Minimal Manipulations in the Journals
I wonder if these writing manipulations are effective. One time I reviewed a paper using such a manipulation. Experimental assignment had only a marginally significant effect on the manipulation check. Nevertheless, the authors managed to find significant differences in the outcome across experimental conditions. Is that plausible?
I've since found another published (!) paper with such a manipulation. In Experiment 1, the manipulation check was not significant, but the anticipated effect was. In Experiment 2, the authors didn't bother to check the manipulation any further.
This might be another reason to be skeptical about social priming: manipulations such as briefly holding a warm cup of coffee are by nature minimal manipulations. Even if one expected a strong relationship between feelings of bodily warmth and feelings of interpersonal warmth, the brief exposure to warm coffee might not be enough to create strong feelings of bodily warmth.
(As an aside, it occurs to me that these minimal manipulations might be why, in part, college undergraduates think the mind is such a brittle thing. Their social psychology courses have taught them that the brief recounting of an unpleasant experience has pronounced effects on subsequent behavior.)
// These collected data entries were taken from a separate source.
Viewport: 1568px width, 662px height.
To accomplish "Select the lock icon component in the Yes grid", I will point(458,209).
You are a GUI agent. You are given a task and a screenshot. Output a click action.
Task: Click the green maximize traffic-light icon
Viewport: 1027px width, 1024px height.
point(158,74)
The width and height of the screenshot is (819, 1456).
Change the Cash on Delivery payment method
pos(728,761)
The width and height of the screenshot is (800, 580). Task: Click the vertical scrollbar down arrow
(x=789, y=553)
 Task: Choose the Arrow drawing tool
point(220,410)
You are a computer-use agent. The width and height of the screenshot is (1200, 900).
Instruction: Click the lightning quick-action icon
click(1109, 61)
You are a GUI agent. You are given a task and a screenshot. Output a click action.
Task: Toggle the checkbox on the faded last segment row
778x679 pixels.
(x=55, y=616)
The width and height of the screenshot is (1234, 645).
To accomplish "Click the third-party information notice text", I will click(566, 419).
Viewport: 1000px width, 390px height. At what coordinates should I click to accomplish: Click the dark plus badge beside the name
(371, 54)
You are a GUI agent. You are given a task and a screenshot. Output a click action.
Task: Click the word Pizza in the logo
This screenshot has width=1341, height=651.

Creating powerful and reliable manipulations is challenging. Going forward, we should be:
1) Skeptical of experiments using weak manipulations, as their statistical power is likely poor, but
2) Understanding and patient about the complexities and challenges of manipulations
3) Careful to share methodological details, including effect sizes on manipulation checks, so that researchers can share what manipulations do and do not work, and
4) Grateful for methods papers that carefully outline the efficacy and validity of manipulations.